= DO THIS =
Rewrite the material from the line containing "How do I perform: Open" through the end of the material, changing "Cebuano" to "Tagalog" and leaving everything else as it is.
•••
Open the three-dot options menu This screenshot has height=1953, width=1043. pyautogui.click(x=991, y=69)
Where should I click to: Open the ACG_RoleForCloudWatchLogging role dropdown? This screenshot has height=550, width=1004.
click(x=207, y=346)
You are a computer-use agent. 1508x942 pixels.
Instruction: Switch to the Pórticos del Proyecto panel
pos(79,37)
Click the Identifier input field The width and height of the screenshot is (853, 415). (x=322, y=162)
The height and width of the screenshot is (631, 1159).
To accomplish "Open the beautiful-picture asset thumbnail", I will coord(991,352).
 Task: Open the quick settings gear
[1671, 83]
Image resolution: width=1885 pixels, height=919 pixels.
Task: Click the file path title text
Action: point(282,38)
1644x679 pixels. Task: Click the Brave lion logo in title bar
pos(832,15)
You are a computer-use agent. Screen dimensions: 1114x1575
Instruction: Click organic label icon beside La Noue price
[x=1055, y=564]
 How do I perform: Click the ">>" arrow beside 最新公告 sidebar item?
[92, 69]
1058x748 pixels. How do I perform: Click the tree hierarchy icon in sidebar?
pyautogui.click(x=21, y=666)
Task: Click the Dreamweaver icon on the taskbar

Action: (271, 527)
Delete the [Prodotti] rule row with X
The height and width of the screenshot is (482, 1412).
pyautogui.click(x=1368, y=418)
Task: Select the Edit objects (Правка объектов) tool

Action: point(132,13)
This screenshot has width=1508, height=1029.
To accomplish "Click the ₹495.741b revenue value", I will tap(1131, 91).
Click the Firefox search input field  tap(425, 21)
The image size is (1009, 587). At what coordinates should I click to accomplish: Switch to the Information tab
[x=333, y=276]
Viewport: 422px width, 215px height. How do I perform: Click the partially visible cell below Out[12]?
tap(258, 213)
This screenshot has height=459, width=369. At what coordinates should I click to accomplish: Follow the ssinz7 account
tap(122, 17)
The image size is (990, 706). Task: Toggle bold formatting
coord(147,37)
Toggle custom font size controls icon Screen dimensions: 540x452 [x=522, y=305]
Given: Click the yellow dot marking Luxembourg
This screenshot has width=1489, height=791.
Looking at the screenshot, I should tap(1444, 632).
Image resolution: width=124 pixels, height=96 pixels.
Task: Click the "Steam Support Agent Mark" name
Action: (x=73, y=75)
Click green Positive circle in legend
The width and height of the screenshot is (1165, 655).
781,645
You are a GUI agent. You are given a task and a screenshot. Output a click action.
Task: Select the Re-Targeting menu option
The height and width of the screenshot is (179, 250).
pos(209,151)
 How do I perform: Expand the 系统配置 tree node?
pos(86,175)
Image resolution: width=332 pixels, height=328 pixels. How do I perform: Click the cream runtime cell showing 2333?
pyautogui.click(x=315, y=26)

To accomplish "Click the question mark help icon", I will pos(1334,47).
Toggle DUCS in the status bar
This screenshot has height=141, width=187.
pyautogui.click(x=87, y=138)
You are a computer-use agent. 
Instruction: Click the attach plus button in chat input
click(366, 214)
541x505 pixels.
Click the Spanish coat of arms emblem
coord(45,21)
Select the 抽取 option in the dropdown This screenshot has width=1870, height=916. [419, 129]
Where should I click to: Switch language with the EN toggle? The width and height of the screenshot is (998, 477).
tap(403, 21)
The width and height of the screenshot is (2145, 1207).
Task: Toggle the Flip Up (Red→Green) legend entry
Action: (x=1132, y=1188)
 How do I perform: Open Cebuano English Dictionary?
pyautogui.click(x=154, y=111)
•••
= EXPECTED ANSWER =
 How do I perform: Open Tagalog English Dictionary?
pyautogui.click(x=154, y=111)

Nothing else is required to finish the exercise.